Provided that an issuer whose debt securities are listed as on the date of publication of the Securities and Exchange Board of India (Issue and Listing of Non-Convertible Securities) (Amendment) Regulations, 2023 in the official gazette, shall amend the trust deed to incorporate the above provision on or before September 30, 2023.

  • In regulation 23, obligations of the issuer, sub-regulation (6) shall be inserted, namely – If an issuer is a company, it shall ensure that its Articles of Association require its Board of Directors to appoint the person nominated by the debenture trustee(s) in terms of clause (e) of sub-regulation (1) of regulation 15 of the Securities and Exchange Board of India (Debenture Trustees) Regulations, 1993 as a director on its Board of Directors:

Provided that the issuer whose debt securities are listed as on the date of publication of the Securities and Exchange Board of India (Issue and Listing of Non-Convertible Securities) (Amendment) Regulations, 2023 in the official gazette, shall amend its Articles of Association to comply with this provision, on or before September 30, 2023:

Provided further that the issuer, which is in default of payment of interest or repayment of principal amount in respect of listed debt securities, shall appoint the person nominated by the debenture trustee(s) as a director on its Board of Directors, within one month from date of receipt of nomination from the debenture trustee or the date of publication of the Securities and Exchange Board of India (Issue and Listing of Non-Convertible Securities) (Amendment) Regulations, 2023 in the official gazette, whichever is later.

  • Regulation (33A) shall be inserted, namely –

Period of subscription

33A. (1) A public issue of debt securities or, non-convertible redeemable preference shares shall be kept open for a minimum of three working days and a maximum of ten working days.

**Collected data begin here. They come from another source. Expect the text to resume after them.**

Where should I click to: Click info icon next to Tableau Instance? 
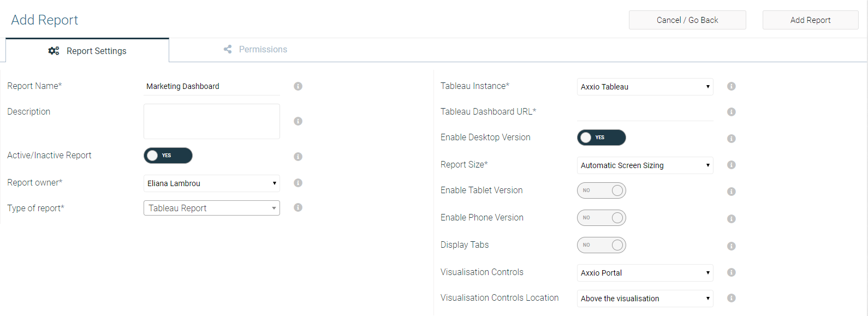(732, 86)
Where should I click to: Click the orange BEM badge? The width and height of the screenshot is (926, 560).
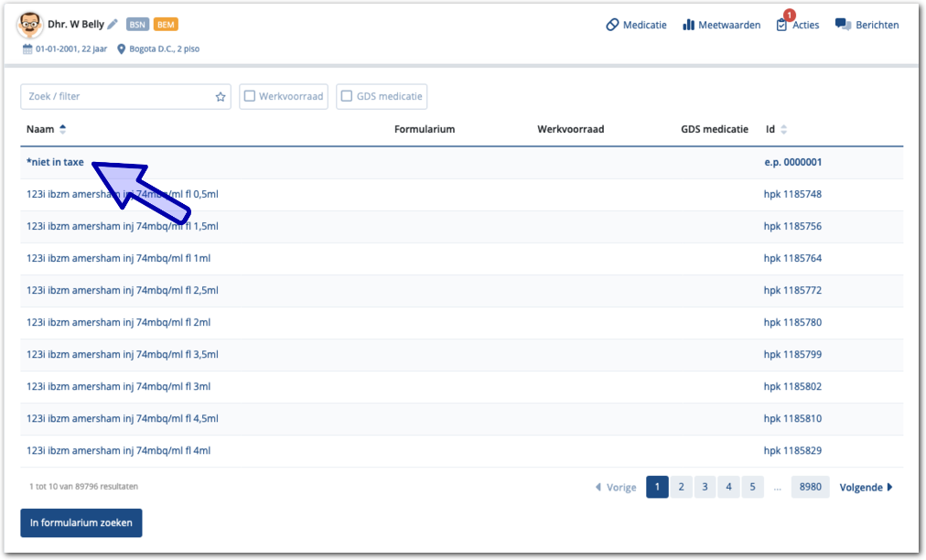[x=166, y=25]
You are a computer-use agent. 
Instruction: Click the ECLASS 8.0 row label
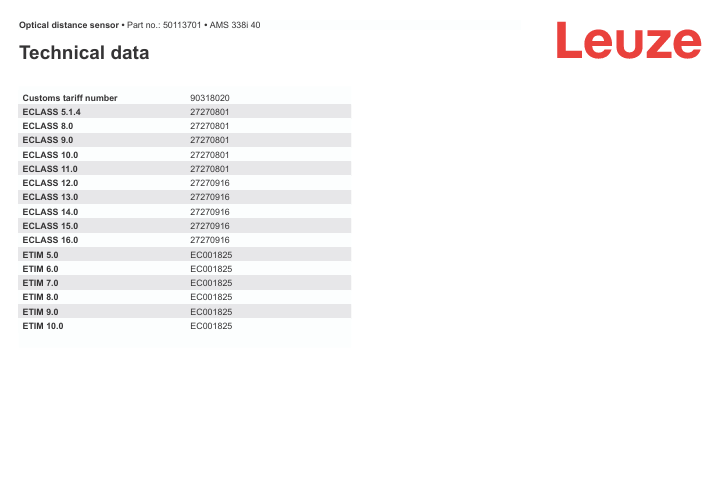click(x=48, y=126)
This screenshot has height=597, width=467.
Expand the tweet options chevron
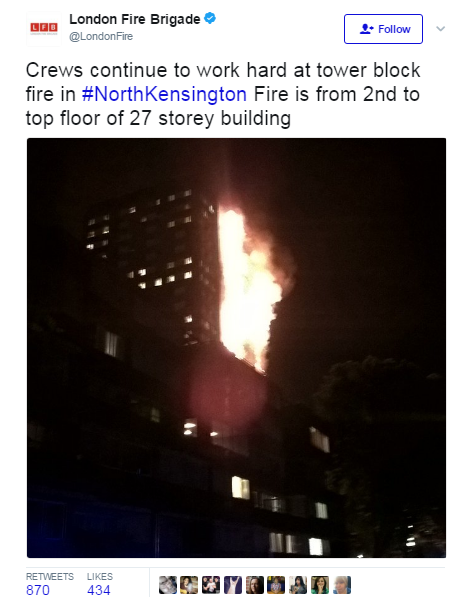coord(440,29)
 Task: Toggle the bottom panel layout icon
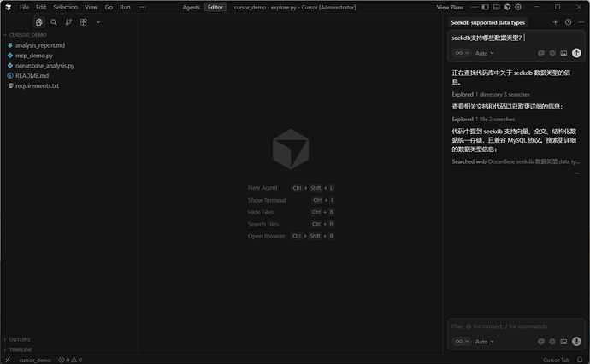coord(495,7)
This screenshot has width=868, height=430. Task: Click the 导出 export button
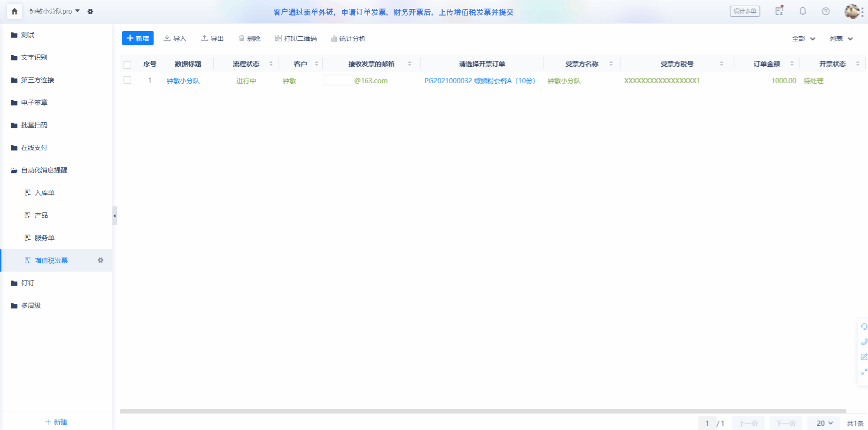click(212, 39)
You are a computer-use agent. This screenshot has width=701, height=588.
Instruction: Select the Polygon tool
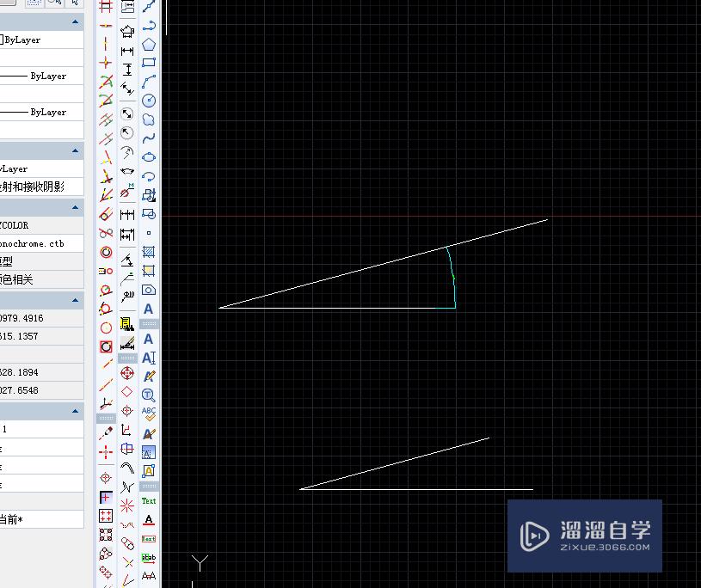[148, 43]
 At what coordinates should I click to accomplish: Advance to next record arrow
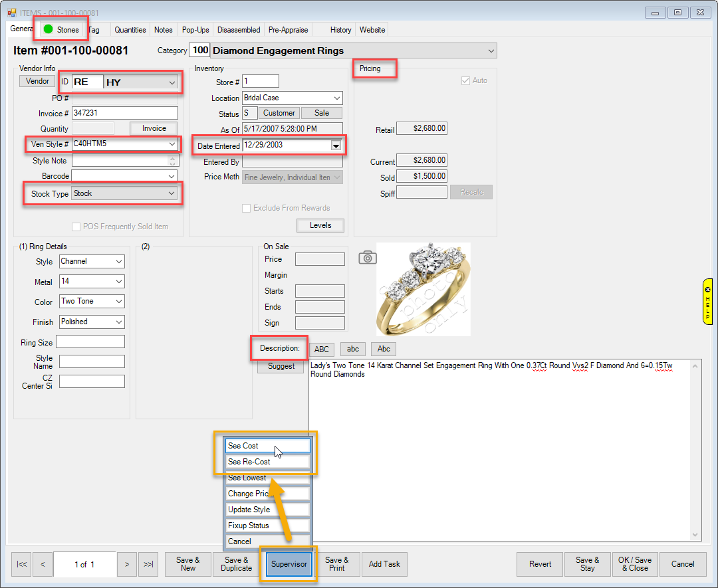click(x=127, y=564)
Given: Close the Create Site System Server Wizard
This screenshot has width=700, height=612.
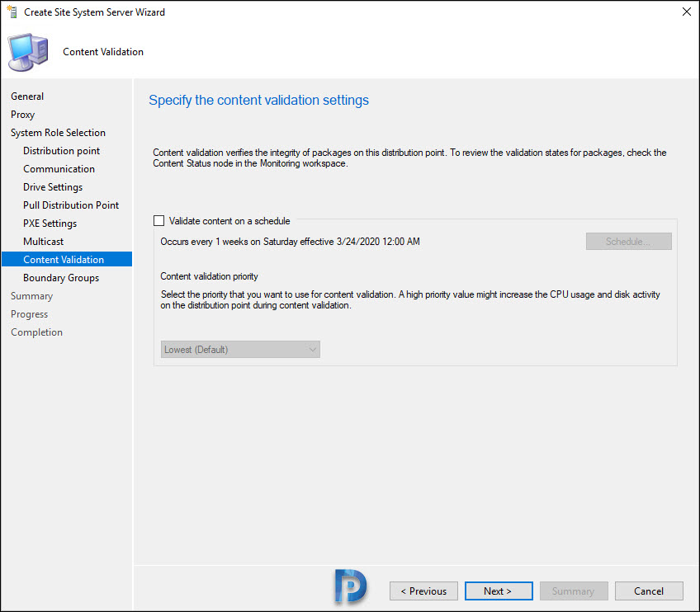Looking at the screenshot, I should tap(687, 12).
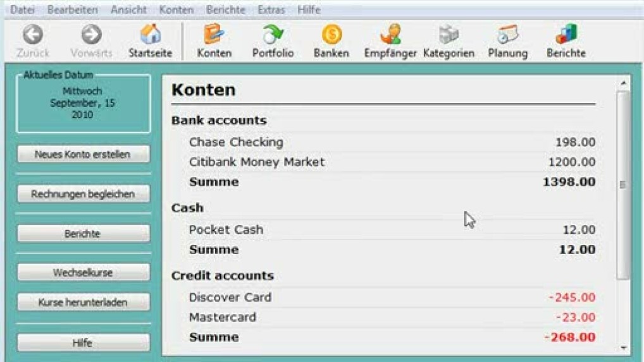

(2) In case of a revision in the price band or yield, the issuer shall extend the bidding (issue) period disclosed in the offer document for a minimum period of three working days: Provided that the overall bidding (issue) period shall not exceed the maximum number of days, as provided in sub-regulation (1).

(3) In case of force majeure, banking strike or similar circumstances, the issuer may, for reasons to be recorded in writing, extend the bidding (issue) period disclosed in the offer document: Provided that the overall bidding (issue) period shall not exceed the maximum number of days, as provided in sub-regulation (1).

  • In regulation 50, general conditions, sub-regulation (5) shall be inserted, namely – The designated stock exchange shall collect a regulatory fee as specified in Schedule VI to these regulations from an issuer of perpetual debt instruments, perpetual non-cumulative preference shares and similar instruments at the time of their listing.

In schedule VI, regulatory fees, clause 1 shall be substituted, namely – In respect of every draft offer document filed in terms of these regulations, a non-refundable fee of 0.00025% of issue size, subject to the minimum of twenty-five thousand rupees and maximum of fifty lakh rupees, shall be payable to the Board.